Parkash Singh Badal. Photo: V. Sudershan
CHANDIGARH: The Shiromani Akali Dal has pointed towards "a strong Punjab dimension" to the multi-billion dollar "Oil for Food" scam involving the Congress party, with serious allegations against External Affairs Minister Natwar Singh.
Through a statement here the party has charged that almost all the principal players were not only linked to Punjab, but had been active in various questionable activities in the State due to their proximity to Chief Minister Amarinder Singh. "Apart from the modus operandi employed by men of shady characters in using front organisations, such as those figuring in the Punjab Intranet scam, there were a lot of other things providing a clue to the Punjab angle to this international scandal," the statement said.
While the party has demanded that Mr. Singh be sacked immediately, it said Prime Minster Manmohan Singh must own moral responsibility and make public the role being played by Congress chief Sonia Gandhi in the episode which was linked to the country's security, diplomatic standing and business interests.
"After disclosure made by Volcker, the Congress and the its president are left with no escape routes," Akali Dal president Parkash Singh Badal was quoted as saying. There was enough prima facie evidence to prove a shady connection between the main accused in the Iraq scam and those around Capt. Amarinder Singh, he said.

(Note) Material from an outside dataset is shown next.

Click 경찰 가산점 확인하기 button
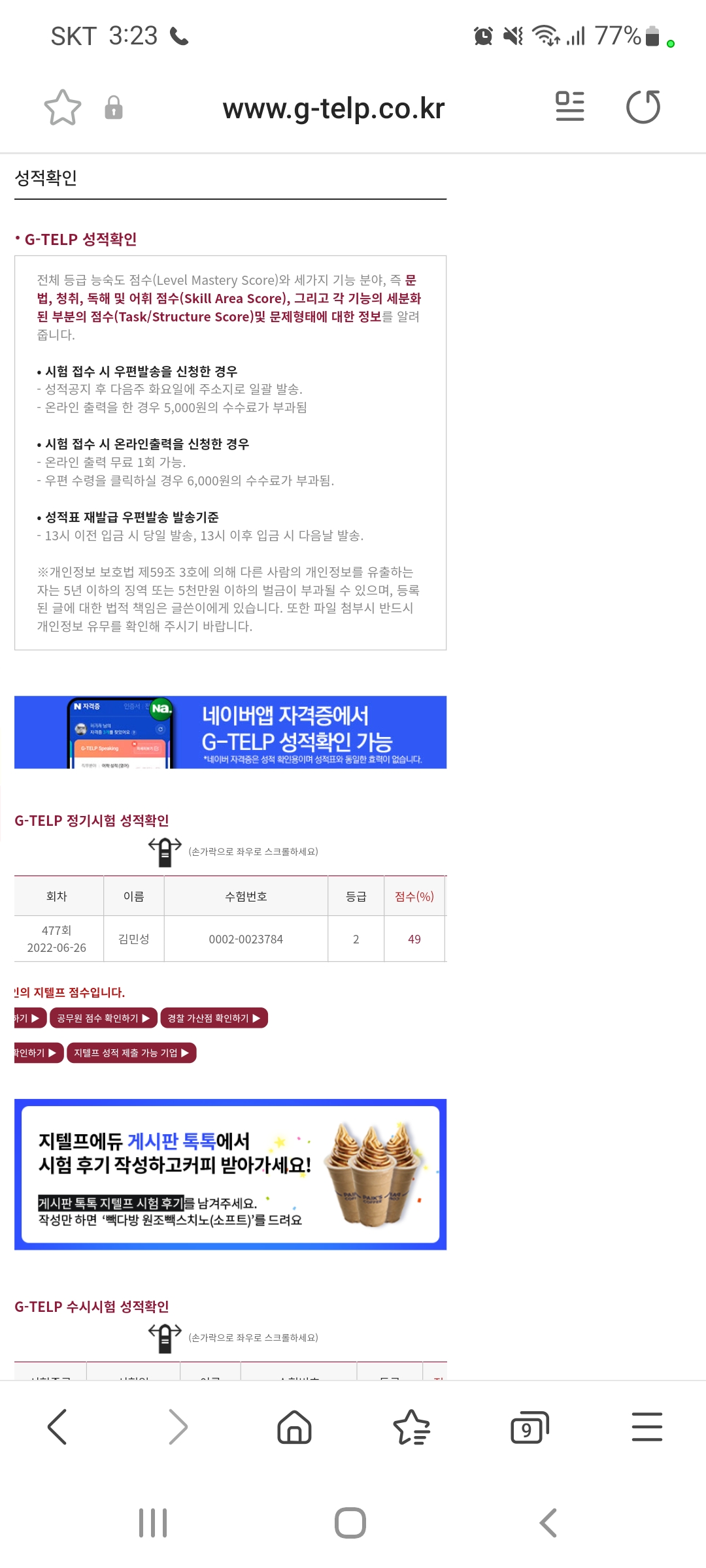(x=214, y=1018)
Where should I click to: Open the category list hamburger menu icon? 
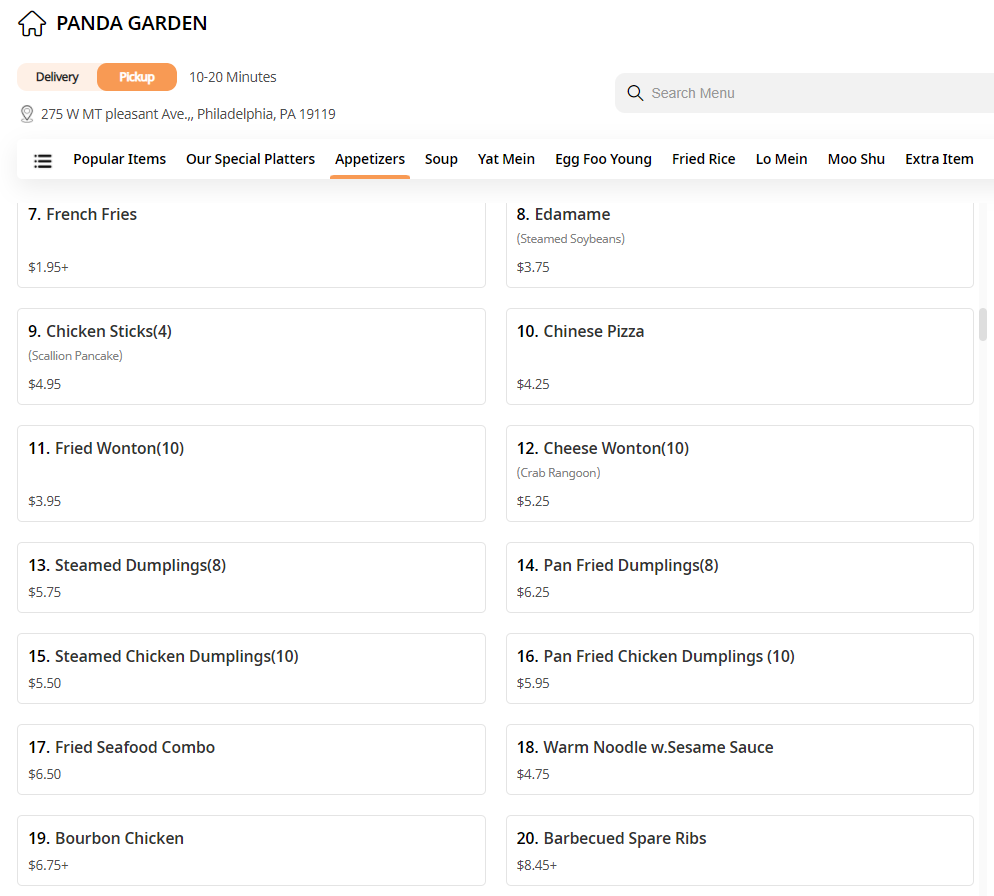tap(43, 160)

Mr. Badal said the key figure in the scandal, Amdy Singh, apart from being a relative of Natwar Singh and Amarinder Singh, was always a favoured beneficiary.
Not only does he have a major share in several contracts granted by the Punjab Government, but was also provided out of turn and priority security umbrella by the Punjab Police.
This, Mr. Badal said, was intriguing as Amdy Singh was neither a public figure nor faced any threat to his life. Mr. Badal said there were reports that Amdy also had major stakes in the liquor trade through some front men, and had been allotted special sand digging rights across the State in violation of established norms.
Referring to the methods allegedly used by Amdy Singh's Hamdan Exports to siphon off kick-backs from the oil deal, Mr. Badal said both the style and the substance carried the trademark signatures of Capt. Singh's cronies who were engaged in other dubious deals.